British officials say that Google will be audited and must promise not to violate the law again, but will not be fined. The move comes as Canada, Spain and, most recently, Italy are scrutinizing the California company.
Google first announced the collection of data in May
In an announcement Wednesday, British data protection authorities said there was a "significant breach of the Data Protection Act" and that Google UK would be subject to an audit. Further, it added, the company must promise that similar data breaches do not occur again.
The UK authorities had once again taken up the privacy case against Google late last month after Google had revealed further details that it had obtained "WiFi data." That data included passwords and e-mails while Google was sending cars along British streets and in other countries for its Street View service.
Earlier this year, the Information Commissioner's Office (ICO) had said that it had found "no wrongdoing" on Google's part, but re-opened an investigation last week.
"It is my view that the collection of this information was not fair or lawful and constitutes a significant breach of the first principle of the Data Protection Act," said Christopher Graham, the UK information commissioner, in a statement published Wednesday on the ICO's website.
"The most appropriate and proportionate regulatory action in these circumstances is to get written legal assurance from Google that this will not happen again – and to follow this up with an ICO audit."
The ICO elaborated that it had declined to seek monetary damages against the Silicon Valley company as it would have been too legally difficult to prove.
"Monetary penalties can only be served when a strict set of criteria is satisfied, including that the breach was likely to cause substantial harm or substantial distress – this alone would be very hard to prove in this case," wrote Kirsty McCaskill, an ICO spokesperson, in a statement provided to Deutsche Welle. "The vast majority of the pay-load data was also collected prior to 6 April 2010, before our new powers came into force.”
The vehicles used to create Street View inadvertantly collected the data Google says
Google has admitted guilt
In a written statement also provided to Deutsche Welle, Peter Fleischer, Google's global privacy counsel said that the company had made a mistake.

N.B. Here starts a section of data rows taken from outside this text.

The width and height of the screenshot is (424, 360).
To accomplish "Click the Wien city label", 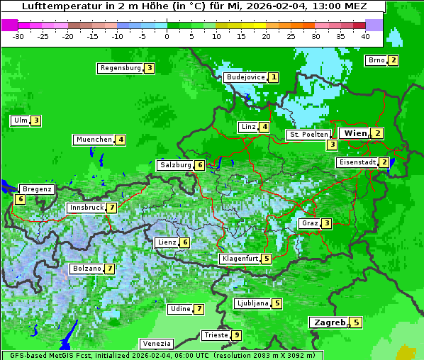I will [355, 133].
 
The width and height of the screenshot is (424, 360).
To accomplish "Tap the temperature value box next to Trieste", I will [236, 335].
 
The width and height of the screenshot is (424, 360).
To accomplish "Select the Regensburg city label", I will [120, 68].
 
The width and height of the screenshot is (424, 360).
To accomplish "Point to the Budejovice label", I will [245, 77].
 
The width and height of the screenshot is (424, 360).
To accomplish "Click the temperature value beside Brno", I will [393, 60].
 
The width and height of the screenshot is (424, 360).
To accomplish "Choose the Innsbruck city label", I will [85, 208].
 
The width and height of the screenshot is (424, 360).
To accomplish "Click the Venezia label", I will [155, 343].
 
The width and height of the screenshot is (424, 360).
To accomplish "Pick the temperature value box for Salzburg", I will [200, 165].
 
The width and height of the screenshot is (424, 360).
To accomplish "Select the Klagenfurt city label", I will [239, 259].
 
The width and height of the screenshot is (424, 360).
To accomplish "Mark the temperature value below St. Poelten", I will [332, 145].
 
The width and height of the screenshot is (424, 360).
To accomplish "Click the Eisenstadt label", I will [357, 162].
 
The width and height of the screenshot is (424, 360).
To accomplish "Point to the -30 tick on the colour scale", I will [18, 36].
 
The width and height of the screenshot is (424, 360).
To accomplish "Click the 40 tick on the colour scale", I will [365, 36].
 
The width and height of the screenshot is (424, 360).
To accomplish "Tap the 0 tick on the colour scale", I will [167, 36].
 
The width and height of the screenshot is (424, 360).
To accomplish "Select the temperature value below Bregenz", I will [20, 200].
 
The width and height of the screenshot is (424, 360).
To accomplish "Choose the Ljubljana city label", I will [252, 303].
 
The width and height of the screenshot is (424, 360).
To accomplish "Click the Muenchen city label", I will [94, 140].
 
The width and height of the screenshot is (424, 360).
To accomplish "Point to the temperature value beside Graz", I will [326, 223].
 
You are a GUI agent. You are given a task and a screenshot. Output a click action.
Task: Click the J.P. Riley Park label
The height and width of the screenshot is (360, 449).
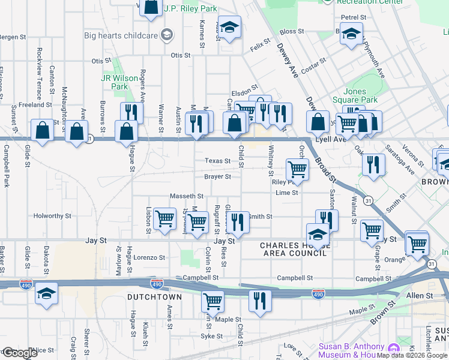[190, 9]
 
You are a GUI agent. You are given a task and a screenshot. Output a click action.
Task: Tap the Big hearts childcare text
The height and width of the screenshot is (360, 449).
[121, 35]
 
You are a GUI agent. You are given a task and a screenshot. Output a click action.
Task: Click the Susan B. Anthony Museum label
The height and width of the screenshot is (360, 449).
[351, 350]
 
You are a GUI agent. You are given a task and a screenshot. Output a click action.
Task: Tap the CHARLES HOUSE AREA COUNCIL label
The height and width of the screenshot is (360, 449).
[294, 249]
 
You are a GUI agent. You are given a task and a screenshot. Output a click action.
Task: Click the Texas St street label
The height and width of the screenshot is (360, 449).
[217, 161]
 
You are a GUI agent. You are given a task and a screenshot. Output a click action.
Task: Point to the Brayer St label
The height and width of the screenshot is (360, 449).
[217, 177]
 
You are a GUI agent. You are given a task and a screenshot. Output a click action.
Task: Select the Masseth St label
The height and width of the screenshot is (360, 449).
[187, 196]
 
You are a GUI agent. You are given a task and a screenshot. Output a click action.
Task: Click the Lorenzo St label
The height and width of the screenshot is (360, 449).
[149, 257]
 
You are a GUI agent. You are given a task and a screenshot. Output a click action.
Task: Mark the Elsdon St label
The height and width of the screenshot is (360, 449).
[244, 86]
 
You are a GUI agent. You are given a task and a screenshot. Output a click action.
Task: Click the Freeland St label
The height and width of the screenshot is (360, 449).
[32, 104]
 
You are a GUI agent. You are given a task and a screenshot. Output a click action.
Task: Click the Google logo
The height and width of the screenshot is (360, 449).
[20, 353]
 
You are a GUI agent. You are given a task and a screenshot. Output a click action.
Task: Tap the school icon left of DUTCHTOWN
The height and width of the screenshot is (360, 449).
[46, 294]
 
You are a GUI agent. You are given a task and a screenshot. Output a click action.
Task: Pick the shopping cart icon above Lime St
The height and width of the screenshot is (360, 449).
[297, 169]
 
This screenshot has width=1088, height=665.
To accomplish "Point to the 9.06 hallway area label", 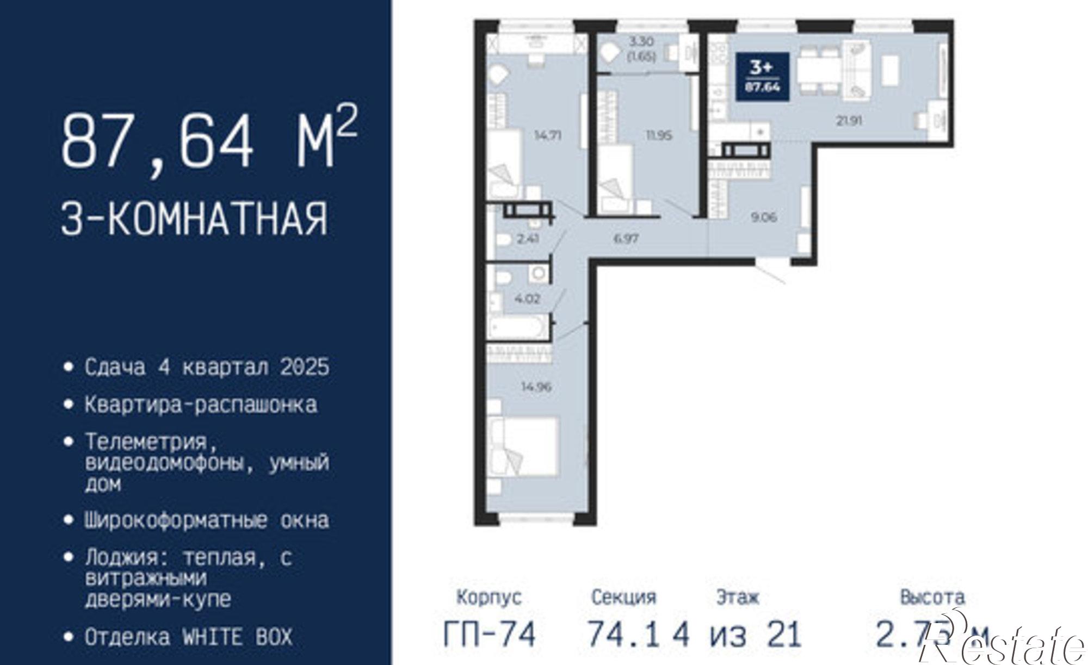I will point(764,217).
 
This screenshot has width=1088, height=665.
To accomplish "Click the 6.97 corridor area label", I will point(626,238).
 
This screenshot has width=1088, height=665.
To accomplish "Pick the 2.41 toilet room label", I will point(528,238).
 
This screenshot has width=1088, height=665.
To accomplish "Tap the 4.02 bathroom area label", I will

"We are profoundly sorry for mistakenly collecting payload data in the UK from unencrypted wireless networks," he wrote. "Since we announced our mistake in May we have cooperated closely with the ICO and worked to improve our internal controls. As we have said before, we did not want this data, have never used any of it in our products or services, and have sought to delete it as quickly as possible. We are in the process of confirming that there are no outstanding legal obligations upon us to retain the data, and will then ensure that it is quickly and safely deleted."
Previously, as recently as October 22, Google officials have apologized for the mistake and said that it would be changing its policies.
"We are mortified by what happened, but confident that these changes to our processes and structure will significantly improve our internal privacy and security practices for the benefit of all our users," wrote Alan Eustace, Google's senior vice president of engineering and research, in a post published on October 22 on Google's public policy blog.
The American Federal Trade Commission decided last week to drop its investigation against Google, while in recent weeks, similar government agencies in Italy, Canada and Spain have all pursued action against the company. The investigations worldwide began earlier this year after German authorities in Hamburg discovered the payload data in one of Google's vehicles, and they are continuing to investigate as well.